The Conservative Advantage
How are these core interests secured in practice, and
what is the limiting principle that prevents the U.S. from expending
unnecessary blood and treasure in pursuit of them? That is the question at the
center of a vigorous national debate that has raged with varying degrees of
intensity for decades. It is a debate that conservative thinkers are uniquely
capable of navigating.
Possessed of an instinctual distaste for expanded
governmental powers, American conservatives may be more inclined than their
liberal counterparts to deter would-be adversaries and prevent major American
wars. War is, after all, a powerful engine driving the growth of state power,
justifying federal intervention into many once-private spheres of American
life. America’s primary grand strategic objectives are therefore advanced by a
philosophical apprehension toward the sacrifice of both national and personal
sovereignty that significant global conflicts demand.
Conservatives are also more likely to embrace even
peripheral aspects of statecraft, such as, for example, a national energy
policy that reduces the dependence of the U.S. and its allies on bad actors
abroad. In September 2019, an Iranian campaign of piracy, sabotage, and attacks
on U.S. assets in the vital Strait of Hormuz culminated in a sophisticated
assault on the world’s largest petroleum processing facility in Saudi Arabia. A
decade ago, assaults on the global oil market could have yielded a
multinational military response. They did not only because the U.S. has
developed technologies such as hydraulic fracturing and directional drilling
that today render America all but energy independent and the world’s
stabilizing producer in the event of shocks. Even as activists wage an
ideological war on fracking technology, it has allowed the U.S. remarkable
flexibility and likely prevented Iran from starting a major war.

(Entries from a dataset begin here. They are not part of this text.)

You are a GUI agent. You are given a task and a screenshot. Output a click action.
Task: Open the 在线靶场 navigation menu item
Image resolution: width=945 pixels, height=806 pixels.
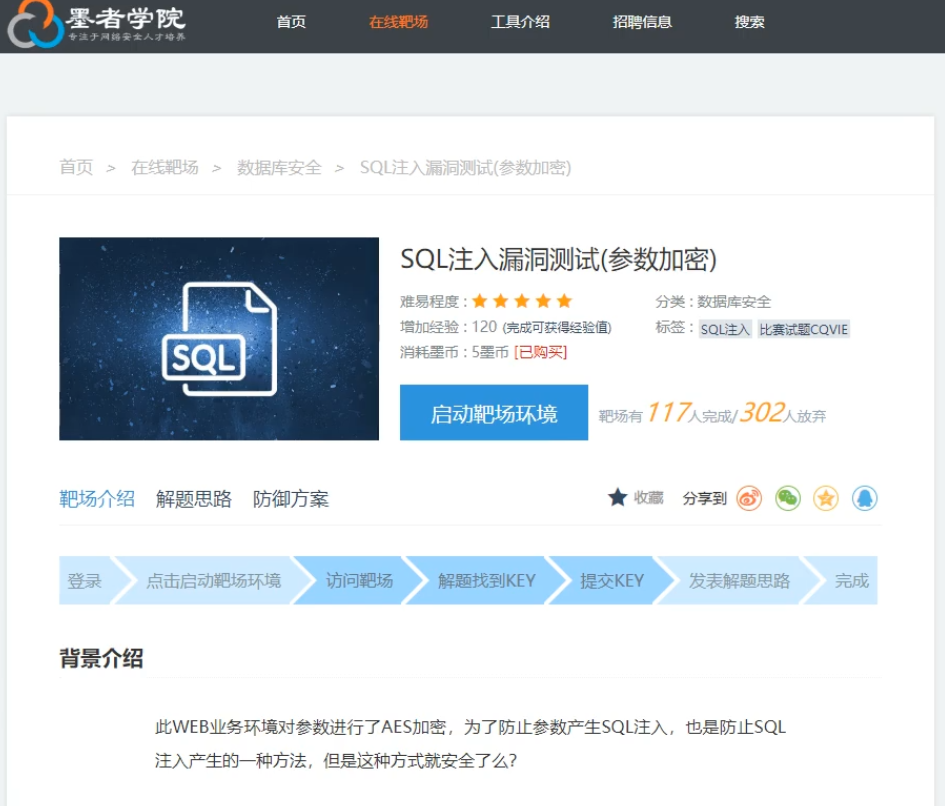click(x=398, y=22)
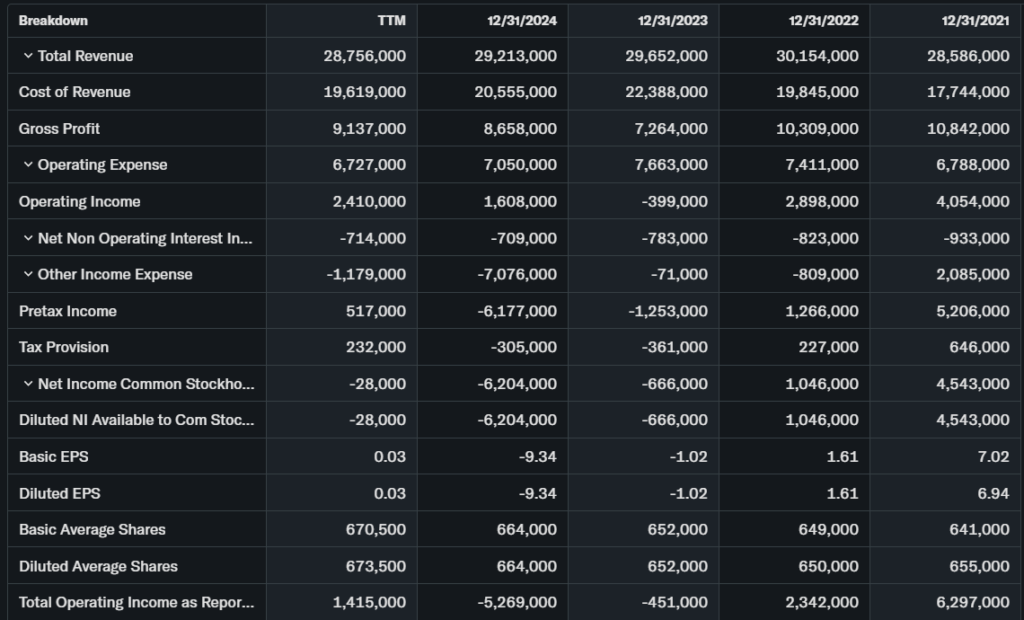Select the Tax Provision row label
The width and height of the screenshot is (1024, 620).
click(x=64, y=347)
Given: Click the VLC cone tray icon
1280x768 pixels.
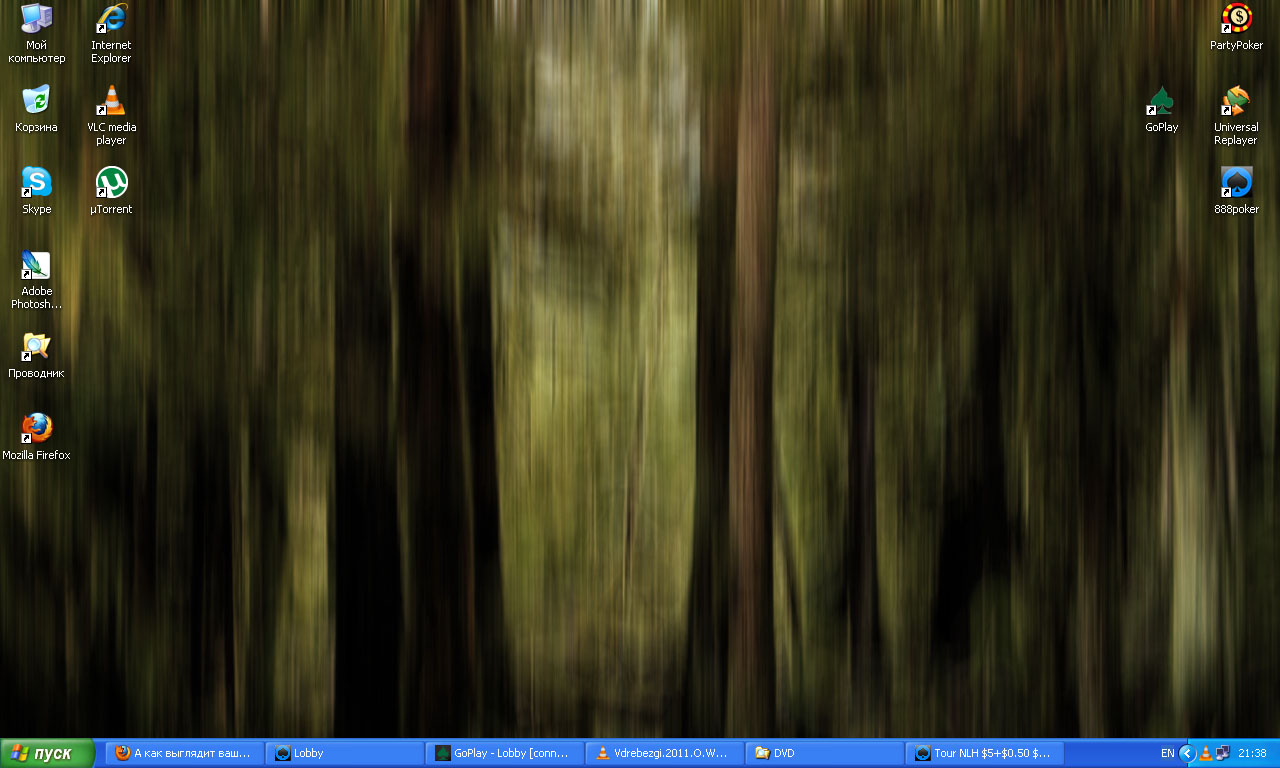Looking at the screenshot, I should pos(1206,753).
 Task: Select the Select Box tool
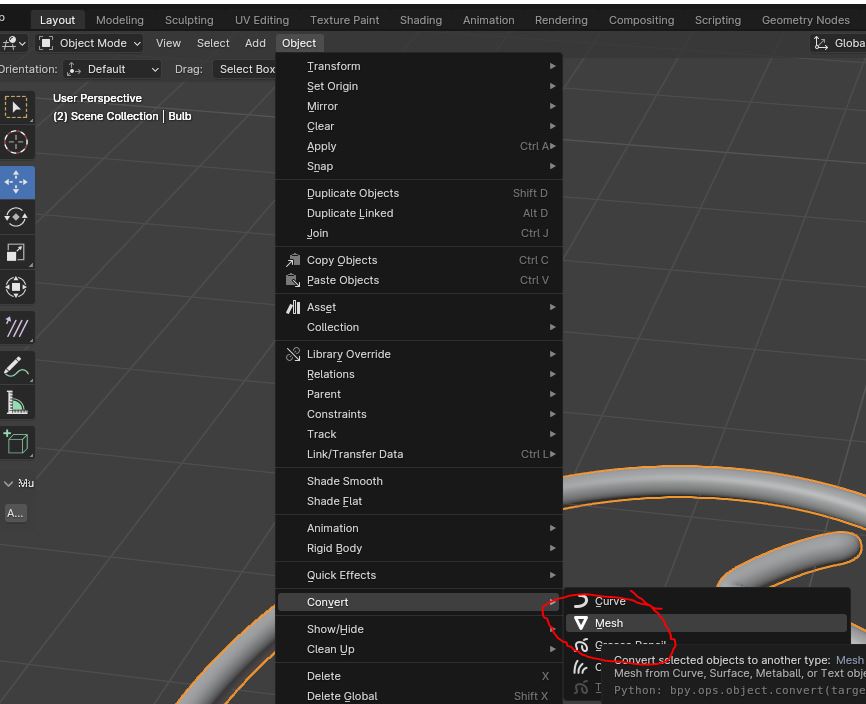pos(16,107)
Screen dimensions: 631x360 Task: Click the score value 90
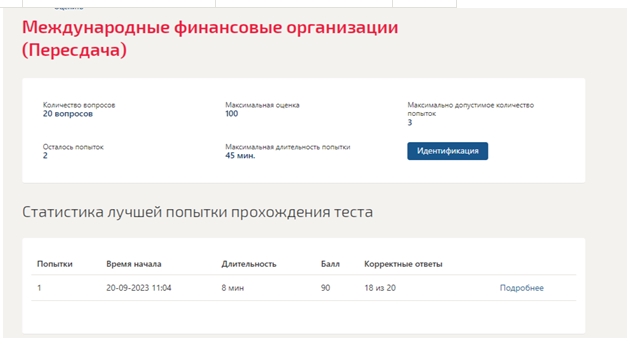(326, 288)
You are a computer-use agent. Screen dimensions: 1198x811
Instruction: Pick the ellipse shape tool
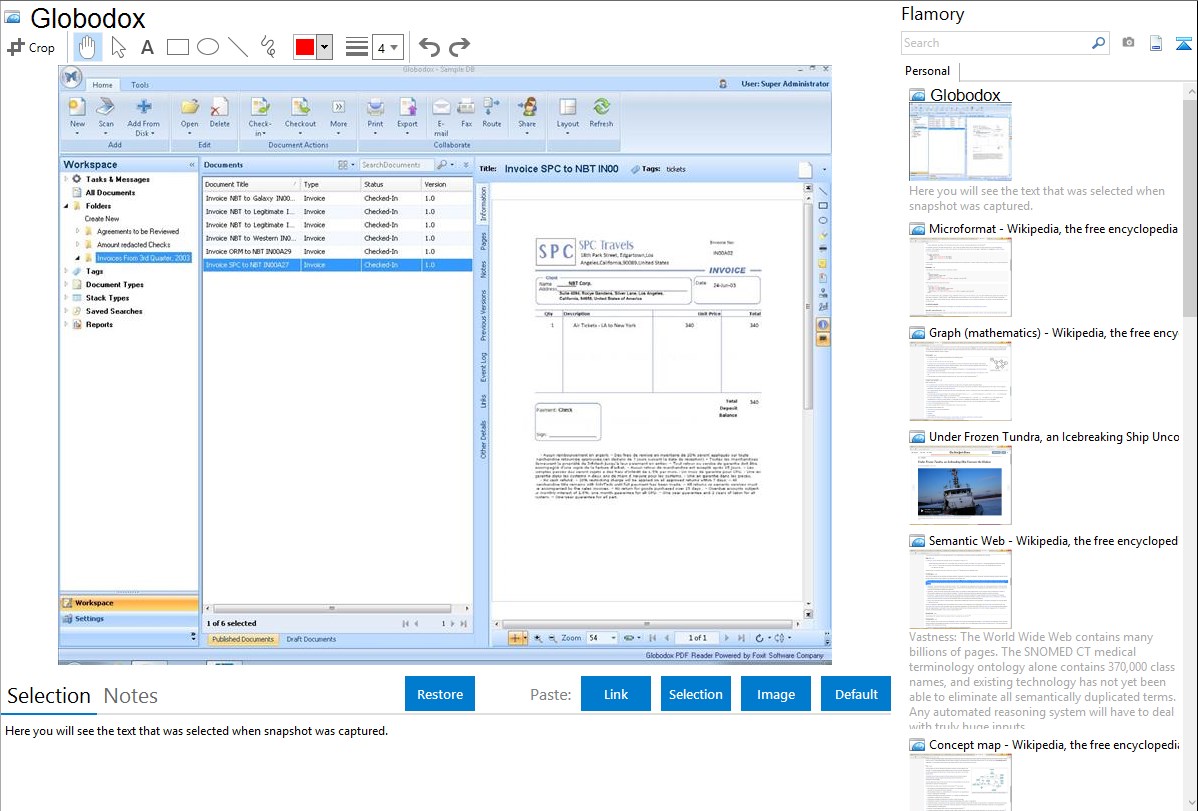(208, 47)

Conservatism’s inherent understanding of and appreciation
for precedent, national sovereignty, and the imperfectability of human nature
renders it better suited to see the world as it is, not as theorists and social
engineers would like it to be. The conservative perspective places a premium on
history as the most reliable indicator of future events. Conservatives are also
more comfortable with contradictions than their liberal counterparts, who are
prone to doctrinal thinking and universally applicable policy prescriptions.
These are several critical components of an effective foreign policy.
In her foundational work, Dictatorships & Double
Standards, Jeane Kirkpatrick stitched a philosophically inconsistent
approach to foreign affairs into a coherent dogma by advocating for the
cautious embrace of both savory and unsavory partners in service to the West’s
chief strategic and ideological objective at the time: containing the Soviet
Union. The USSR is long gone, but the ideational paradigm Kirkpatrick outlined
endures. And it can serve as a lodestar for conservatives thinking seriously
about how Republican presidents should conduct American foreign policy. Their
doctrine should reject doctrines.
The Limiting Principle
It was always in American interests to invest capital and
manpower to contain the conflict in Syria, in part because of the strategic
importance of that part of the world. It was not in America’s long-term
strategic national interests to intervene in the conflict in Libya because
coastal North Africa is of limited strategic utility to the U.S. (as opposed to
America’s European allies, which are far more invested in the region).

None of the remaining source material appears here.